What you are asked to do → Repeat the lines from the line with "Screen dimensions: 1883x1117" to the line with "Instruction: Click РАЗБЛОКИРОВАТЬ" in the listing below, keeping both end lines and adding nothing.

Data to examine →
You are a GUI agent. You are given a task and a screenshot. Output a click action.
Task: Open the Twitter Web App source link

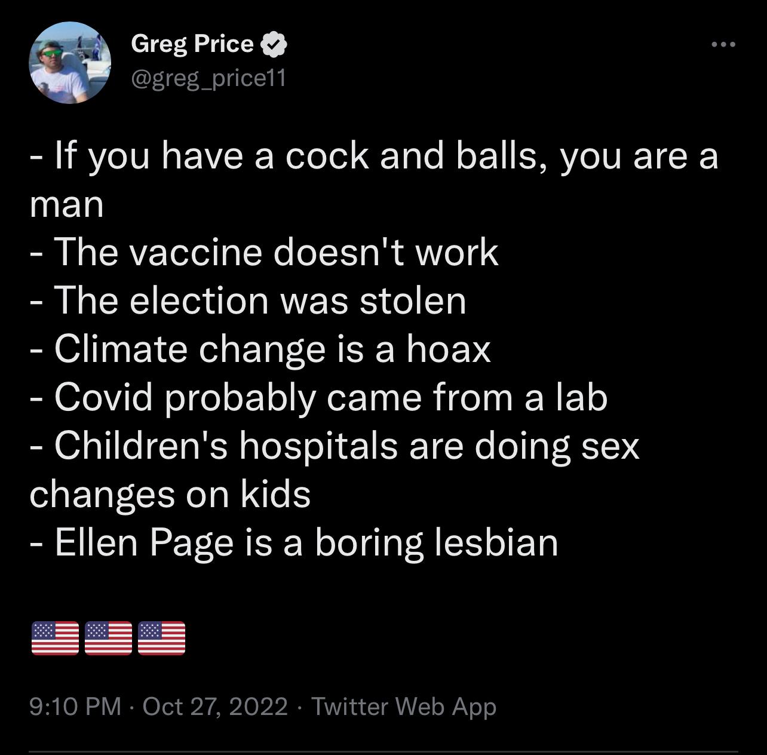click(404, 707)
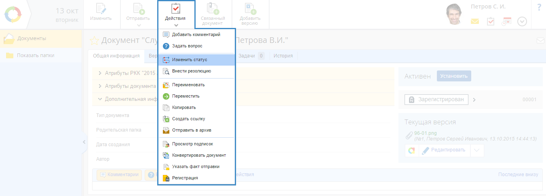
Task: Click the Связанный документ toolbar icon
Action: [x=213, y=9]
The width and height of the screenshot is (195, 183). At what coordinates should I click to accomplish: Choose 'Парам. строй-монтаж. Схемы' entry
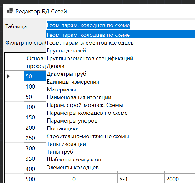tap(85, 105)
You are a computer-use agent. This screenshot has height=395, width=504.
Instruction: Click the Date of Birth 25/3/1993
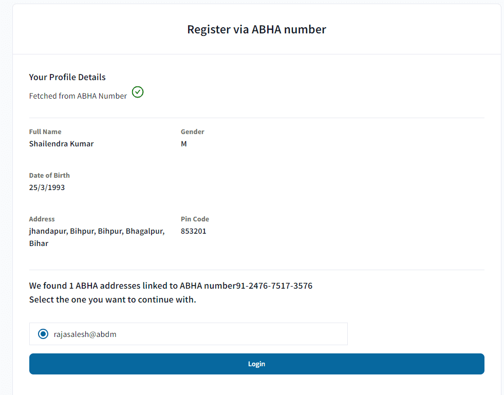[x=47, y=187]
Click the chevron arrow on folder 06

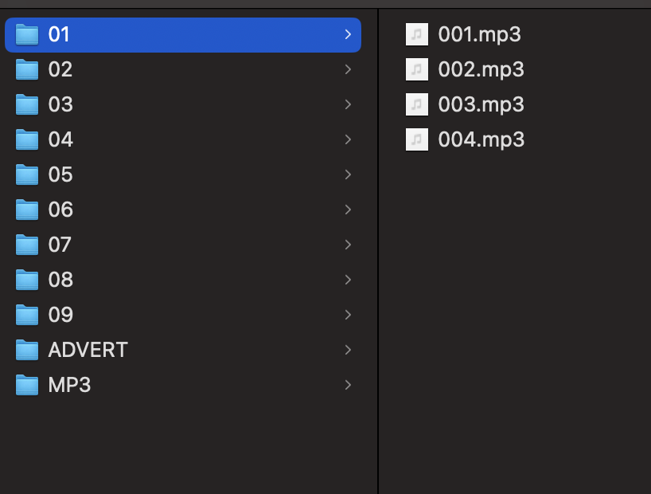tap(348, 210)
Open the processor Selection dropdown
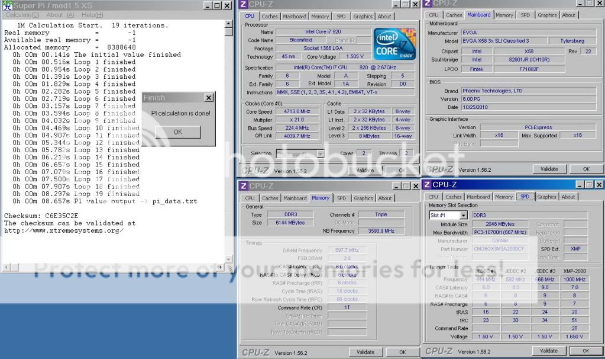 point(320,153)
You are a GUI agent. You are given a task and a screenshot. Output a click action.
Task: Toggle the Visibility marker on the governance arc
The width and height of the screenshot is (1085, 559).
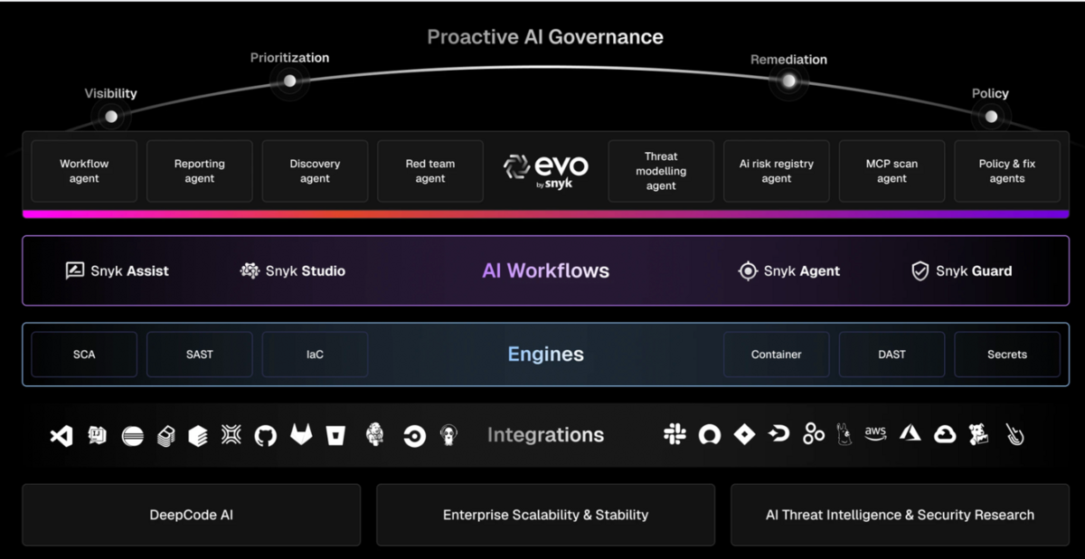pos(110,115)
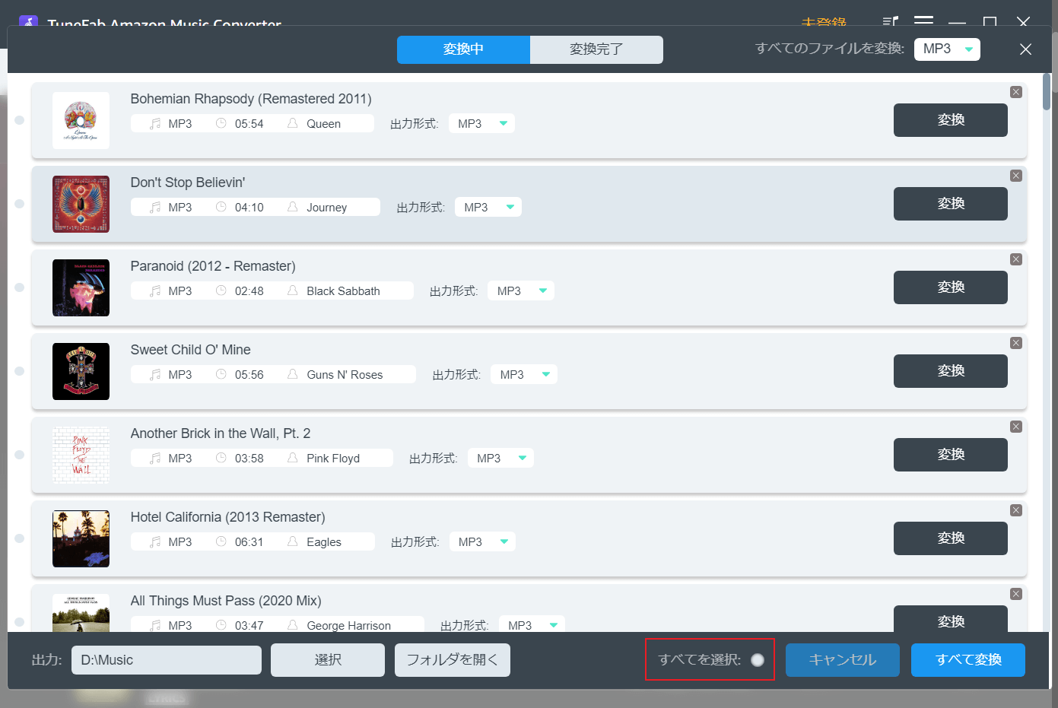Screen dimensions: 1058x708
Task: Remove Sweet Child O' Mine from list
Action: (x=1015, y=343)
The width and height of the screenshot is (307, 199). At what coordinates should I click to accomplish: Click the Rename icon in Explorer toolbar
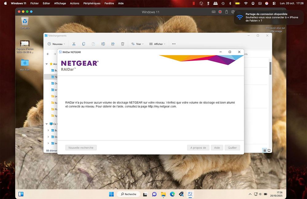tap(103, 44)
* * *
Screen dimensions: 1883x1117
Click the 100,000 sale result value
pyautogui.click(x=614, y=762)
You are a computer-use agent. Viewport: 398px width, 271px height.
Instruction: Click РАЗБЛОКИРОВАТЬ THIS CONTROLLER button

Written solution →
Screen dimensions: 1883x1117
Click the 100,000 sale result value
pyautogui.click(x=614, y=762)
You are a computer-use agent. Viewport: 398px width, 271px height.
Instruction: Click РАЗБЛОКИРОВАТЬ THIS CONTROLLER button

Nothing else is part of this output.